A dietary modification was established by extending the feeding duration to 90 min and was in conjunction with the initiation of diazoxide at a dose of 7.5 mg/kg/day. Subsequently, there was a partial improvement in glucose levels, with a nadir of 51 mg/dL observed 2 h post feeding. Consequently, the dose of diazoxide was titrated up to 10 mg/kg/day, which led to an overall enhancement in glucose levels, as evidenced by a pre-prandial glucose level of 75 mg/dL and a postprandial level of 139 mg/dL at 4 h, without any significant hypoglycemic events. The patient was discharged home with the same dose of diazoxide (10 mg/kg/day) and several cardiac medications, including sotalol (3 mg t.i.d.), digoxin (15 µg b.i.d.), enalapril (0.4 mg b.i.d.), famotidine (4 mg b.i.d.), and subcutaneous enoxaparin (6 mg b.i.d.) for nonocclusive arterial thrombi. The standard diuretic therapy with Chlorothiazide was not started in lieu of furosemide (5 mg t.i.d.) that was added to the regimen for cardiac issues. The patient's weight upon discharge was 4.35 kg. The patient was monitored in the outpatient setting with blood glucose levels remaining above 60 mg/dL at home, thus maintaining the same dose of diazoxide and allowing gradually weaning through progressive weight gain. At 5 months of age, the patient was admitted for stage II palliative surgery, that included superior cavopulmonary anastomosis, atrial septectomy, and central shunt takedown.
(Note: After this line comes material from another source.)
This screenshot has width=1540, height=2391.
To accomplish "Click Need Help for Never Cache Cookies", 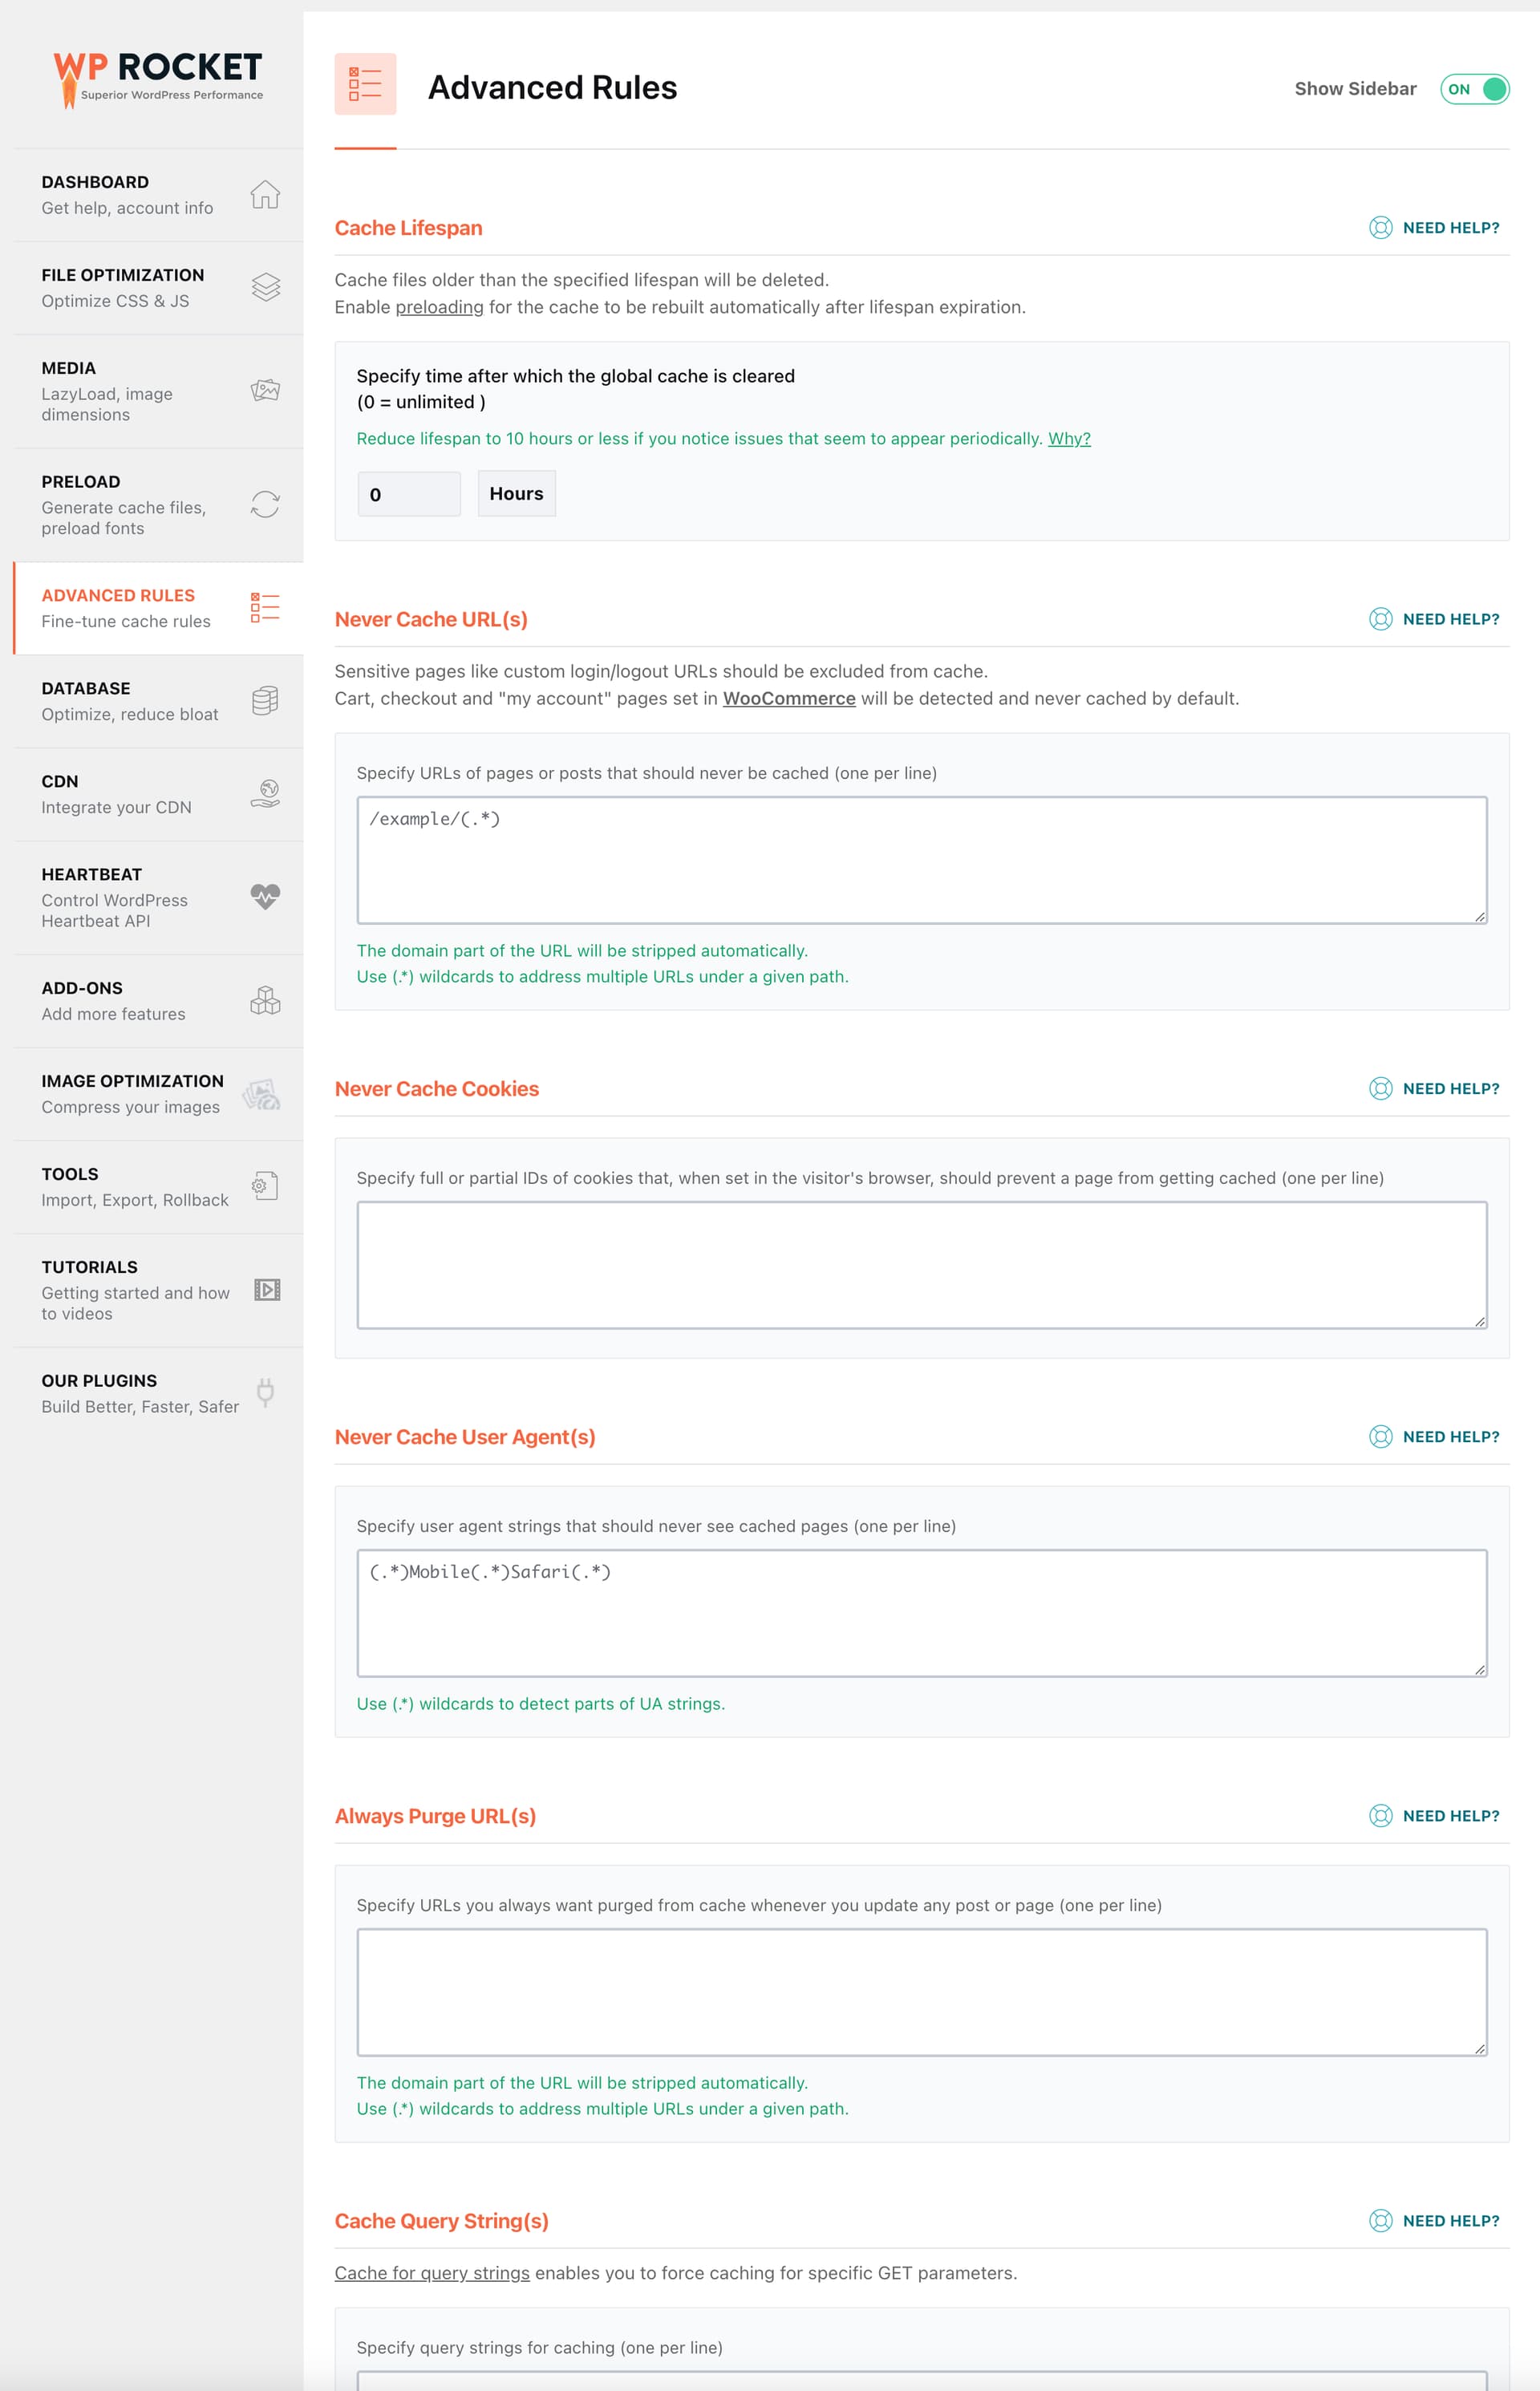I will pyautogui.click(x=1434, y=1088).
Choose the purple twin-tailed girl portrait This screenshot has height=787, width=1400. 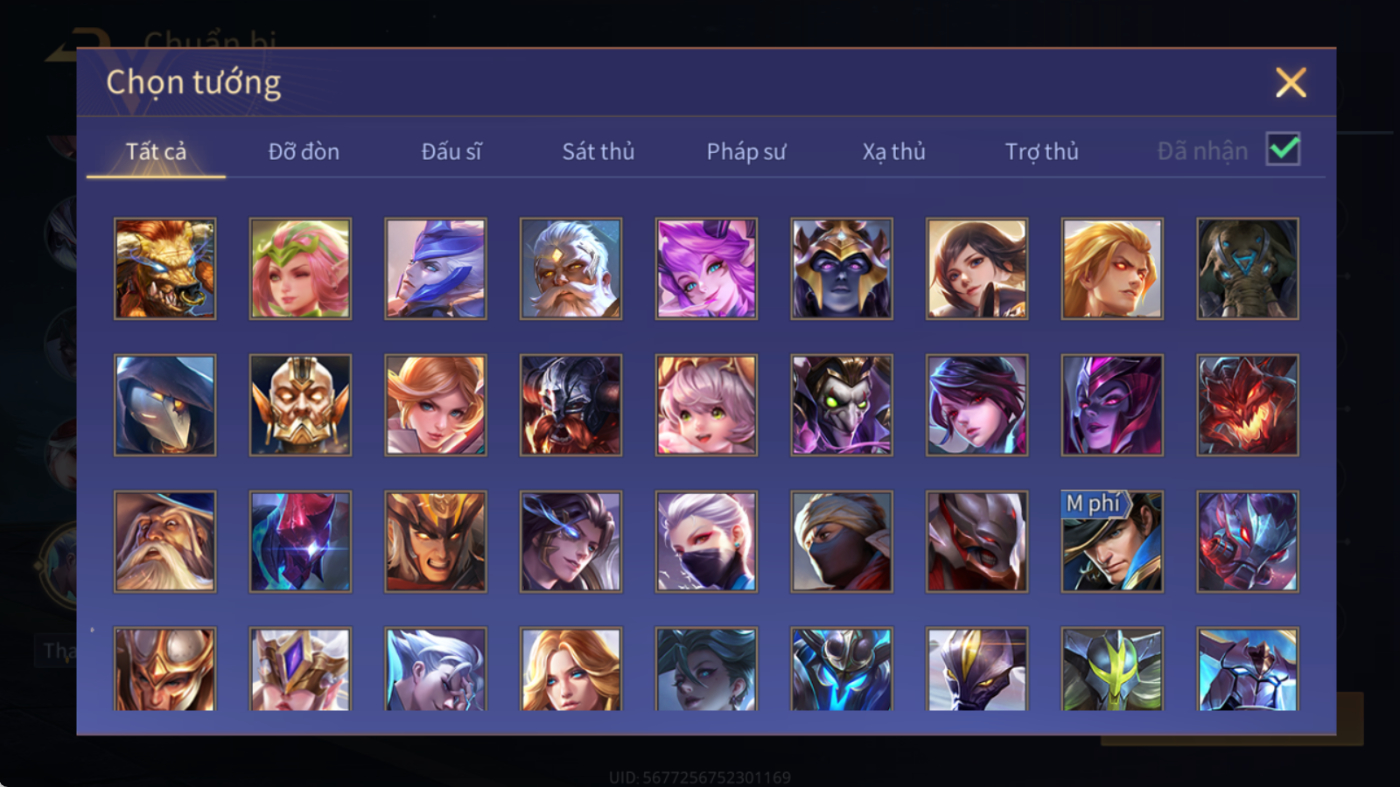(706, 269)
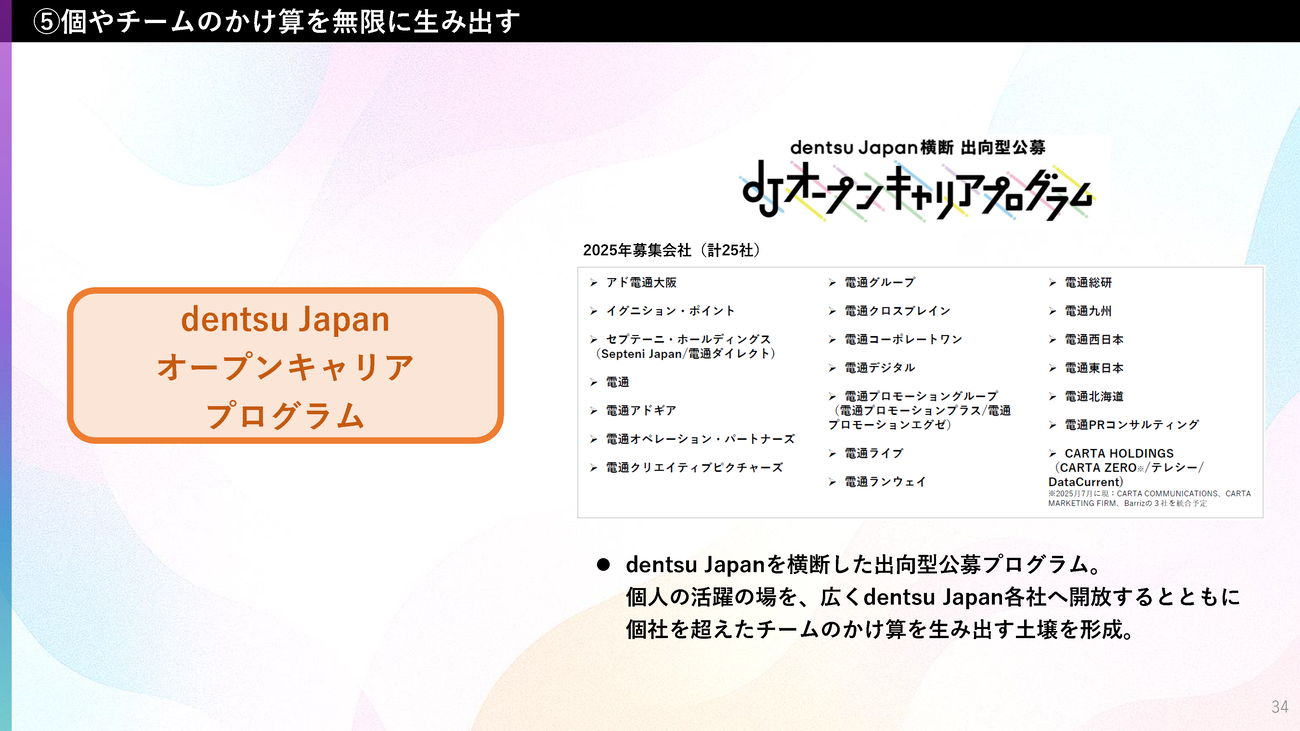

Diazoxide was discontinued perioperatively during the second hospitalization and was not resumed in the setting of consistent normoglycemia. Following an uneventful 12-day hospitalization, the patient was discharged with a blood glucose level that remained above 65. A fasting glucose test was not performed prior to discharge.

Discussion

The phenomena of DS can be subdivided into either early or late onset. Early DS occurs within 10–30 min postprandially and is due to a rapid shift of osmotic fluid from the stomach to the small intestine. This osmotic shift causes vasomotor symptoms such as flushing, tachycardia, and hypotension, as shown in Fig. 1. Late-onset DS occurs 1 h after a meal and is primarily caused by the rapid absorption of glucose into the bloodstream. This rapid absorption leads to hyperglycemia, followed by hyperinsulinemia and reactive hypoglycemia (3).

Figure 1
Figure 1

Illustration of DS.

Citation: Endocrinology, Diabetes & Metabolism Case Reports 2024, 1; 10.1530/EDM-23-0137

In our patient, delayed onset DS was observed at the 5-h mark after feeding. This highlights the concern regarding the development of significant hypoglycemia despite the presence of normal to high levels of postprandial glucose. This phenomenon may be easily overlooked in young children or children with significant comorbidities, where the typical clinical symptoms of hypoglycemia are not apparent. Furthermore, the diagnosis of DS can be confirmed through a glucose tolerance test (2). The initial management strategy for DS involves dietary modifications, which include the consumption of small, frequent meals supplemented with fiber and starch (4). While octreotide is a viable treatment option, due to its ability to reduce insulin secretion and prevent reactive hypoglycemia, it is not the preferred pharmacotherapy. Its use requires subcutaneous injection prior to each meal, which may impact patient compliance, it may result in steatorrhea due to the inhibition of other pancreatic exocrine hormones, and it carries a dose related risk of necrotizing enterocolitis (NEC) (5, 6). Acarbose is an alpha-glycosidase inhibitor that delays carbohydrate absorption from ingested food, thus minimizing postprandial hyperglycemia. However, its use is limited by gastrointestinal side effects, mainly bloating (4).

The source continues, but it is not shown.